They're currently prioritizing moving to proof-of-stake (which will end the need for ethereum mining and its high electricity usage globally) and sharding (which will solve the congestion that's causing very high transaction fees). Using WASM would be nice in some ways but it doesn't solve any high priority problems. Maybe it will happen later once some attention is freed up by these main problems being solved.
Most blockchains require all nodes to process all transactions, limiting the total transaction limit of the system to the rate of the slowest node that's intended to be supported. Ethereum is working on sharding transaction data so that every node only needs to handle all of the transactions of its chosen shard, which will allow the enforced transaction limits to be multiplied by the shard count.
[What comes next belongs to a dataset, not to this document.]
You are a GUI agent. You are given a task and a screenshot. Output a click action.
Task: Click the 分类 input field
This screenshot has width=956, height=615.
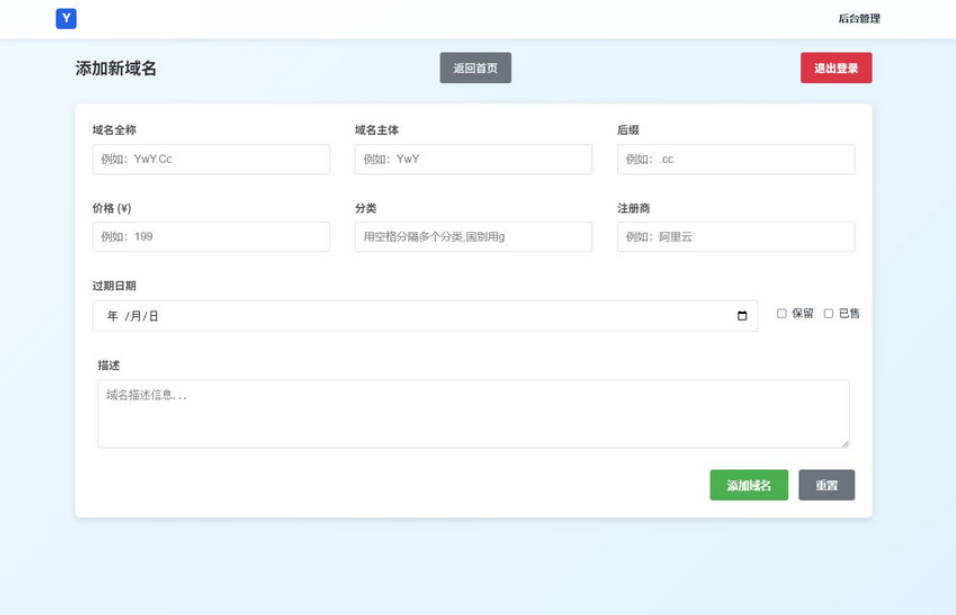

There's complexity to this because any single transaction can involve data from multiple shards.
Allowing the global transaction limit to be raised will decrease the competition for blockchain space and massively decrease transaction fees.
There are also other standards being worked on to allow transactions to be made in a way that they don't have to be broadcast to all nodes, which will also allow their transactions to have much cheaper fees. These systems are being developed simultaneously by unaffiliated developers in userspace ("layer 2") rather than by the core Ethereum developers who are working on proof-of-stake and sharding. These systems generally come with their own sets of trade-offs (including what kinds of smart contracts they support and how smoothly they interoperate with outside systems) so they don't completely replace the need for sharding being done by the core developers. ZK rollups and optimistic rollups are some of the main kinds of layer 2 scaling solutions being worked on now.